[start of Passage]
The CPPE maintained that the decline of Nigeria’s textile industry is driven by structural challenges rather than import competition.
According to Yusuf, high energy costs, expensive credit, poor infrastructure, logistics bottlenecks, obsolete technology, smuggling, weak access to long-term finance and policy inconsistency have made local textile manufacturers uncompetitive.
He noted that imported textile fabrics already attract combined Import Duty and Import Adjustment Tax of between 35 and 45 per cent, but said those tariff protections have failed to revive the industry because “the core problem lies in production economics rather than import penetration.”
“The challenge confronting Nigeria’s textile industry is fundamentally one of competitiveness rather than import penetration,” he said.
The CPPE also argued that local textile manufacturers currently lack the capacity to meet the quantity, quality and variety of fabrics required by Nigeria’s fashion, garment, furniture and interior design industries.
It warned that an outright import ban would create supply shortages, increase production costs and hurt downstream industries that generate significantly more employment than textile manufacturing.
Rather than banning imports, the organisation called on the government to adopt measures that improve the competitiveness of local manufacturers.
These include using government procurement to support locally produced textiles and garments for uniforms, creating a dedicated textile competitiveness fund financed partly from textile-related import taxes, reviving domestic cotton production through improved support for farmers, strengthening border enforcement to curb smuggling, and reducing production costs by improving energy supply, infrastructure and access to affordable finance.
“Sustainable revival will require structural reforms that improve productivity, reduce production costs, revive cotton production, expand access to affordable finance and leverage government procurement to stimulate domestic demand,” Yusuf said.
[end of Passage]
[start of Given entries]
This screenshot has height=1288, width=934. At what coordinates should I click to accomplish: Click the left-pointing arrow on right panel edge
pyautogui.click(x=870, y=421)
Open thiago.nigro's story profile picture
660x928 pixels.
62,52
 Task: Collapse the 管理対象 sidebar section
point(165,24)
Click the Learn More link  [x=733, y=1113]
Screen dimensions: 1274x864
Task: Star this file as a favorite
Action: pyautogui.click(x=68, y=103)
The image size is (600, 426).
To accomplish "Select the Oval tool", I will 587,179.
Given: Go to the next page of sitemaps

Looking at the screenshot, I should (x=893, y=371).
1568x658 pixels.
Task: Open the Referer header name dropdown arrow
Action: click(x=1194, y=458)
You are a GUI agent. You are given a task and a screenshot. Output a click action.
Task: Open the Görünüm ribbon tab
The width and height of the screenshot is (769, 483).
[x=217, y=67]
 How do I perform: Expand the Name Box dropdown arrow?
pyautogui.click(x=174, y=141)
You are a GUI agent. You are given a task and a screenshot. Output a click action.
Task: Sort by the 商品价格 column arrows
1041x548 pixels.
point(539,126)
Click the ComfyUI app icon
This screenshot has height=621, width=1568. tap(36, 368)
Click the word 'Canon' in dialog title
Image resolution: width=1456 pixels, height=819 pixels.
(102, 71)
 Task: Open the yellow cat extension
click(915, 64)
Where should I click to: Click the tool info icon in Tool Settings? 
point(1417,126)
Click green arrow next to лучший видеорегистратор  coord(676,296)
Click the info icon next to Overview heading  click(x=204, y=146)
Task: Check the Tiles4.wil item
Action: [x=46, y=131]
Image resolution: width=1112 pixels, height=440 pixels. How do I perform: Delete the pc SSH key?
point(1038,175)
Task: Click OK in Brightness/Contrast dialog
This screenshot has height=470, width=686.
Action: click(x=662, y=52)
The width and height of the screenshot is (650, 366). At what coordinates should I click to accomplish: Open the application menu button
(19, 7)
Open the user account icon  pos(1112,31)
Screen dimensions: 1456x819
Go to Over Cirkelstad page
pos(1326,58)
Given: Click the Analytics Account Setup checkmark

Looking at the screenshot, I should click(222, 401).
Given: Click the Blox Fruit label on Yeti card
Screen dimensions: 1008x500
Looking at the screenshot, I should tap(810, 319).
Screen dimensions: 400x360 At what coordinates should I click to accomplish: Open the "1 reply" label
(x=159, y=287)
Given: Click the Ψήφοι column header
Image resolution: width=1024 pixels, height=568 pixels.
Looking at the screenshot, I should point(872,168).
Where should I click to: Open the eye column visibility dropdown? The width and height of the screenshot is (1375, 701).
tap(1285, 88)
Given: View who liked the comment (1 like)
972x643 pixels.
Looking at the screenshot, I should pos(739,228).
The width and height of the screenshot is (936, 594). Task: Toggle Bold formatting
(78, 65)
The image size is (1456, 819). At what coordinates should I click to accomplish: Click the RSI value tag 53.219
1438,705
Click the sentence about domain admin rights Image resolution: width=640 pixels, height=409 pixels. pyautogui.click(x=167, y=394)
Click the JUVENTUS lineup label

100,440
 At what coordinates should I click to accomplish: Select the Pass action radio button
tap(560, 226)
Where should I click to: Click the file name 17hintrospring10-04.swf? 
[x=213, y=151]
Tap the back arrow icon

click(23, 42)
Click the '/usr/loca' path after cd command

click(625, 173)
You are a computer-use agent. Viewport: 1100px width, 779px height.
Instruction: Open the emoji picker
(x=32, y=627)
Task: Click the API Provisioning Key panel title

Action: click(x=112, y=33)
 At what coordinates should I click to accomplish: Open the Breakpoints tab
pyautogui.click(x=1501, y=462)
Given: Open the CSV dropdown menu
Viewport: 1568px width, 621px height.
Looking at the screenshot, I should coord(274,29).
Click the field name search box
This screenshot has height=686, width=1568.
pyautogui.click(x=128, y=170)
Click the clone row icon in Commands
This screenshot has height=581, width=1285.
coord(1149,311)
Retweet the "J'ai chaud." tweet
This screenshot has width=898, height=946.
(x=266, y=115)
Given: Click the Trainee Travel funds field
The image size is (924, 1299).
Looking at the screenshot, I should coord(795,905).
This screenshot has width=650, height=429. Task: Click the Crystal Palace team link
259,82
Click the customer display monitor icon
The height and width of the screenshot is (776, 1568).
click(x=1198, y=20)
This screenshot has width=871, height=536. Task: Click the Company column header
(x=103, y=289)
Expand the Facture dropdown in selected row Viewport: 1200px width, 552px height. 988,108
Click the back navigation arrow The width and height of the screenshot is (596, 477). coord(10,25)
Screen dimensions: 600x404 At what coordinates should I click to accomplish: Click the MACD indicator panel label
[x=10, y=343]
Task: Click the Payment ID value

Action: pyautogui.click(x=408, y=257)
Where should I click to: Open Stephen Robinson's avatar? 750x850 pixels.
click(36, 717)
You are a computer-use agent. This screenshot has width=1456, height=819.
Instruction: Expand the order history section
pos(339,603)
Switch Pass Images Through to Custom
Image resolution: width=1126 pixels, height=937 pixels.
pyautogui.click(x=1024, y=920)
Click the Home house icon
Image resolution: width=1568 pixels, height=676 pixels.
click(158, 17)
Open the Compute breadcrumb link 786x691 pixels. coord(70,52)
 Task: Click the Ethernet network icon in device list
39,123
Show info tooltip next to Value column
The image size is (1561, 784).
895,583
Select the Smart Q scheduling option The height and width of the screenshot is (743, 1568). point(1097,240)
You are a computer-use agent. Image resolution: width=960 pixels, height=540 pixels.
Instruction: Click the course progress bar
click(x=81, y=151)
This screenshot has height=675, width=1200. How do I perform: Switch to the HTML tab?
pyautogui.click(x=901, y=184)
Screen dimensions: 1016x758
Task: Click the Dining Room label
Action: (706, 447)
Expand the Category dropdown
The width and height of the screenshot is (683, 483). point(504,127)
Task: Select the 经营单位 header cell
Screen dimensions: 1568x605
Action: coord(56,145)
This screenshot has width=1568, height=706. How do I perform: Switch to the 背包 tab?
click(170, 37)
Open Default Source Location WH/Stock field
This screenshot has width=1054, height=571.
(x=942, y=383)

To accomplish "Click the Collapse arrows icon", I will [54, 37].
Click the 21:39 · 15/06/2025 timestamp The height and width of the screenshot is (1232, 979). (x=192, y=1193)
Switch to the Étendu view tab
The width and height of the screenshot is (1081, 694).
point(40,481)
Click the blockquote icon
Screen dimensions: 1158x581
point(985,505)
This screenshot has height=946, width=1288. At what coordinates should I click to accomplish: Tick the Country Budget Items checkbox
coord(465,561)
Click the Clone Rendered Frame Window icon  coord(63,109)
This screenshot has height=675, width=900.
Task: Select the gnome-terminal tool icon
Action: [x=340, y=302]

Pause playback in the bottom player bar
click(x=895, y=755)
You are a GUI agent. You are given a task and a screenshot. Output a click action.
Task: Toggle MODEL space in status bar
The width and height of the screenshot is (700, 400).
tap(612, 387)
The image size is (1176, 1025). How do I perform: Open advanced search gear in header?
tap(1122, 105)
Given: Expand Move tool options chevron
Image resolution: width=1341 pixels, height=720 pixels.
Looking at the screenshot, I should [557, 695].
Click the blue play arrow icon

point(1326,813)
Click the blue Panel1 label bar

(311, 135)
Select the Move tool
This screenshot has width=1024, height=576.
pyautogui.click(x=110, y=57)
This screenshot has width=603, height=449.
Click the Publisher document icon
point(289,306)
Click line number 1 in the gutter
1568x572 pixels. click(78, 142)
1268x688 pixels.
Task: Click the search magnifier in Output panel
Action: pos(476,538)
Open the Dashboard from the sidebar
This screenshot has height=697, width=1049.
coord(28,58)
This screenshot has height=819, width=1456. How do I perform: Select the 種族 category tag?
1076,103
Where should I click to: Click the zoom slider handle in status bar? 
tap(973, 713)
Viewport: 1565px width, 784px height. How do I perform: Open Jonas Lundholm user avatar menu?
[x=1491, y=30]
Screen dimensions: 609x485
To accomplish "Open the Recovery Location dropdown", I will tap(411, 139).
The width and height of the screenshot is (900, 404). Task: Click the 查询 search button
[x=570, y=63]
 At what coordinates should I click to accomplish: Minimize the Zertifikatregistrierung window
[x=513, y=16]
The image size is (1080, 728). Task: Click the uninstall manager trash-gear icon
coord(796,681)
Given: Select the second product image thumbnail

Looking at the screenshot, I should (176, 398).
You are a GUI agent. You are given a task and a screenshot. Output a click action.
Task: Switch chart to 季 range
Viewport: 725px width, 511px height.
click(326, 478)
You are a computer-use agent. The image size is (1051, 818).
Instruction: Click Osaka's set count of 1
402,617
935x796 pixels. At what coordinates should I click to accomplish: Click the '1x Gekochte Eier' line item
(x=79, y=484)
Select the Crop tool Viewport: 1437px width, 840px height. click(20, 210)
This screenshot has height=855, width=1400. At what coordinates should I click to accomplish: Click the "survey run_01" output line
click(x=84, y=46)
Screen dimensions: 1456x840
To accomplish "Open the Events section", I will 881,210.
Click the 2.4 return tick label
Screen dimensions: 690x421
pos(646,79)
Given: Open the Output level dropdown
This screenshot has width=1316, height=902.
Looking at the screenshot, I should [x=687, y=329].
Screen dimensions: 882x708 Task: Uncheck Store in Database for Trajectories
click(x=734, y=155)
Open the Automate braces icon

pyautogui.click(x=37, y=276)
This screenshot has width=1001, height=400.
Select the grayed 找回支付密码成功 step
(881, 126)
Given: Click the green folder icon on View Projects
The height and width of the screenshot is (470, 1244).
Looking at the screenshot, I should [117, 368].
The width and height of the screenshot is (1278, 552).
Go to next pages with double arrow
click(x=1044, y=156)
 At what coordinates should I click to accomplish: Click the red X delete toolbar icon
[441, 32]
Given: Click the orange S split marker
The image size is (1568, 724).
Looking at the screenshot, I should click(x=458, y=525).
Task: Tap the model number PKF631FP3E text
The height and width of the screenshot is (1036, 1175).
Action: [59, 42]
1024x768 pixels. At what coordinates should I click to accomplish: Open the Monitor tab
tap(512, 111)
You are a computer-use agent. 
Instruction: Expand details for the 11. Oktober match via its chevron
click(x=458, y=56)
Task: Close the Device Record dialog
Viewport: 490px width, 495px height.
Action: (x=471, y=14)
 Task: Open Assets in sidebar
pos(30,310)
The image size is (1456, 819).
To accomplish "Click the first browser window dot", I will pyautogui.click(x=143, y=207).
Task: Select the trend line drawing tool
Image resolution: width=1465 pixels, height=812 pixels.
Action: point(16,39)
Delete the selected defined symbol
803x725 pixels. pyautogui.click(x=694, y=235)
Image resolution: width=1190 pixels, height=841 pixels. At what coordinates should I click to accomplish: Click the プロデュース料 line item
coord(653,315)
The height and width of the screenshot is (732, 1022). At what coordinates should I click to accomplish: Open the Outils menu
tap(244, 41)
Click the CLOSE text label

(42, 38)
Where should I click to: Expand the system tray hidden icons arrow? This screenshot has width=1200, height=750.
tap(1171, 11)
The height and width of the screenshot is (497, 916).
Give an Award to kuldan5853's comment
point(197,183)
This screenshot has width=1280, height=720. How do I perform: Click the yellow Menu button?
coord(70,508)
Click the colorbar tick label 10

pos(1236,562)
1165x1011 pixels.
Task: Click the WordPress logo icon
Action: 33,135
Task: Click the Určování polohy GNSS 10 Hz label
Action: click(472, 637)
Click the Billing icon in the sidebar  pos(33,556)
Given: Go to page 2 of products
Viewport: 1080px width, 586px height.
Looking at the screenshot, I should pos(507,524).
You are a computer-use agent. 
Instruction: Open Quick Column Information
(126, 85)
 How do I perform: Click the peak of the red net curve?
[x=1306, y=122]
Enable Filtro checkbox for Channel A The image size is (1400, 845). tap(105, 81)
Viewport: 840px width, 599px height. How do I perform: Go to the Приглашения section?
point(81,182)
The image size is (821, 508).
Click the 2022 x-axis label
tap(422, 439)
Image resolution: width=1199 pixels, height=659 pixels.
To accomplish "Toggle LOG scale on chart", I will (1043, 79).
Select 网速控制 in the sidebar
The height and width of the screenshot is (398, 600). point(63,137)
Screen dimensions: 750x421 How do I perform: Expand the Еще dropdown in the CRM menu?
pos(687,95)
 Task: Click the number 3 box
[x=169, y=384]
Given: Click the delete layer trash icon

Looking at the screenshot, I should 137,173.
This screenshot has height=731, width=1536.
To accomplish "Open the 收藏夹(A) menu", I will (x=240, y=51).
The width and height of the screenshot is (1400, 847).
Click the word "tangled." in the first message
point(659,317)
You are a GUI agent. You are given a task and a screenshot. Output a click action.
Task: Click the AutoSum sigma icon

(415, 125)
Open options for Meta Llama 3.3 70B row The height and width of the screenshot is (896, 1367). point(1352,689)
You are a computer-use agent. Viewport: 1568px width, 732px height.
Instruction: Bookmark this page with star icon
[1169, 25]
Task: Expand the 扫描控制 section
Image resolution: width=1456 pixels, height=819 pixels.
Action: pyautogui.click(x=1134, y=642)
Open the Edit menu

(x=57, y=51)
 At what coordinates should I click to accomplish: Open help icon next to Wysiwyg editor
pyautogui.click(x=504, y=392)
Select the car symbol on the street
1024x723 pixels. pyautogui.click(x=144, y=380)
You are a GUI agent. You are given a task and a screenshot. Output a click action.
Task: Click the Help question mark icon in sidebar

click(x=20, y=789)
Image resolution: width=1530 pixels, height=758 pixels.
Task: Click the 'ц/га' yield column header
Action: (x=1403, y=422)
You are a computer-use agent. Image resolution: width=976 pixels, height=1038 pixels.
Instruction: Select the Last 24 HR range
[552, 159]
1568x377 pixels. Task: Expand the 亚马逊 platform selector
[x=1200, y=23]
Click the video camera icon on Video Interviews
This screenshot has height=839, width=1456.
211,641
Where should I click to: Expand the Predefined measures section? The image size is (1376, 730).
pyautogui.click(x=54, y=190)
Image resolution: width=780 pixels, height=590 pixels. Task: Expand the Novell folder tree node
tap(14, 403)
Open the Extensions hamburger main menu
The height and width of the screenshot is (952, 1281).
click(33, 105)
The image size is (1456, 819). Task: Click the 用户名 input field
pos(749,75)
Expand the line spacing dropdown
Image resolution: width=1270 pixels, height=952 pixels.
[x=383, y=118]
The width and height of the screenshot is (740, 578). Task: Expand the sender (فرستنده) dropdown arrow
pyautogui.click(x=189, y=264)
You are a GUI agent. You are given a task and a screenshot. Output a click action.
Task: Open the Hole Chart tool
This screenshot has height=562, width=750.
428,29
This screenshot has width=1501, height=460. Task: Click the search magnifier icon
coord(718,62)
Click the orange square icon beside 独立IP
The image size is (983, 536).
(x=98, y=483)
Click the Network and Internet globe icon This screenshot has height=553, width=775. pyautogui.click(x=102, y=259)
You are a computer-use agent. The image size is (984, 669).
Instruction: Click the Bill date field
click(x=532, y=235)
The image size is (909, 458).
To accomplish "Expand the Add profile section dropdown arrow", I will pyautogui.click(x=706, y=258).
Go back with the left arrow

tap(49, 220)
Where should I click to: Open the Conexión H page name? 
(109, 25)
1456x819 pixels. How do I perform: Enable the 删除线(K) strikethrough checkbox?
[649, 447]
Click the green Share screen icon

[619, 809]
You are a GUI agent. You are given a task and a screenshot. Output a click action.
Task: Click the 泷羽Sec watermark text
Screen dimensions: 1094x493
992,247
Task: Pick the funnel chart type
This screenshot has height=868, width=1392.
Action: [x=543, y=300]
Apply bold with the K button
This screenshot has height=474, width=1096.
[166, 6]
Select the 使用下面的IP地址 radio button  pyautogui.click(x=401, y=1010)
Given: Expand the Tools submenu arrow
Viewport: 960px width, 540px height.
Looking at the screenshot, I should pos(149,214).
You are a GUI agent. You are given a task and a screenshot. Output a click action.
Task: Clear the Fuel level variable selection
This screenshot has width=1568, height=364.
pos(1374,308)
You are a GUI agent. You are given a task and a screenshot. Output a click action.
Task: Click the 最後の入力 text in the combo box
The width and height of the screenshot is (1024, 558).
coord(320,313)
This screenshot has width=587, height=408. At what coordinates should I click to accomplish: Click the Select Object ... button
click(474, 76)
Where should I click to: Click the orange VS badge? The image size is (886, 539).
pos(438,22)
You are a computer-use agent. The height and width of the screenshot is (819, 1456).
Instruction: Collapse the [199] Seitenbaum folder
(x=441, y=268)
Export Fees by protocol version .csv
[end of Given entries]
- _Instruction_
Extract the full passage on Nigeria's textile industry, reproducing every word without change. The items are separate material and are not connected to the passage on Nigeria's textile industry.

- _Task solution_
The CPPE maintained that the decline of Nigeria’s textile industry is driven by structural challenges rather than import competition.
According to Yusuf, high energy costs, expensive credit, poor infrastructure, logistics bottlenecks, obsolete technology, smuggling, weak access to long-term finance and policy inconsistency have made local textile manufacturers uncompetitive.
He noted that imported textile fabrics already attract combined Import Duty and Import Adjustment Tax of between 35 and 45 per cent, but said those tariff protections have failed to revive the industry because “the core problem lies in production economics rather than import penetration.”
“The challenge confronting Nigeria’s textile industry is fundamentally one of competitiveness rather than import penetration,” he said.
The CPPE also argued that local textile manufacturers currently lack the capacity to meet the quantity, quality and variety of fabrics required by Nigeria’s fashion, garment, furniture and interior design industries.
It warned that an outright import ban would create supply shortages, increase production costs and hurt downstream industries that generate significantly more employment than textile manufacturing.
Rather than banning imports, the organisation called on the government to adopt measures that improve the competitiveness of local manufacturers.
These include using government procurement to support locally produced textiles and garments for uniforms, creating a dedicated textile competitiveness fund financed partly from textile-related import taxes, reviving domestic cotton production through improved support for farmers, strengthening border enforcement to curb smuggling, and reducing production costs by improving energy supply, infrastructure and access to affordable finance.
“Sustainable revival will require structural reforms that improve productivity, reduce production costs, revive cotton production, expand access to affordable finance and leverage government procurement to stimulate domestic demand,” Yusuf said.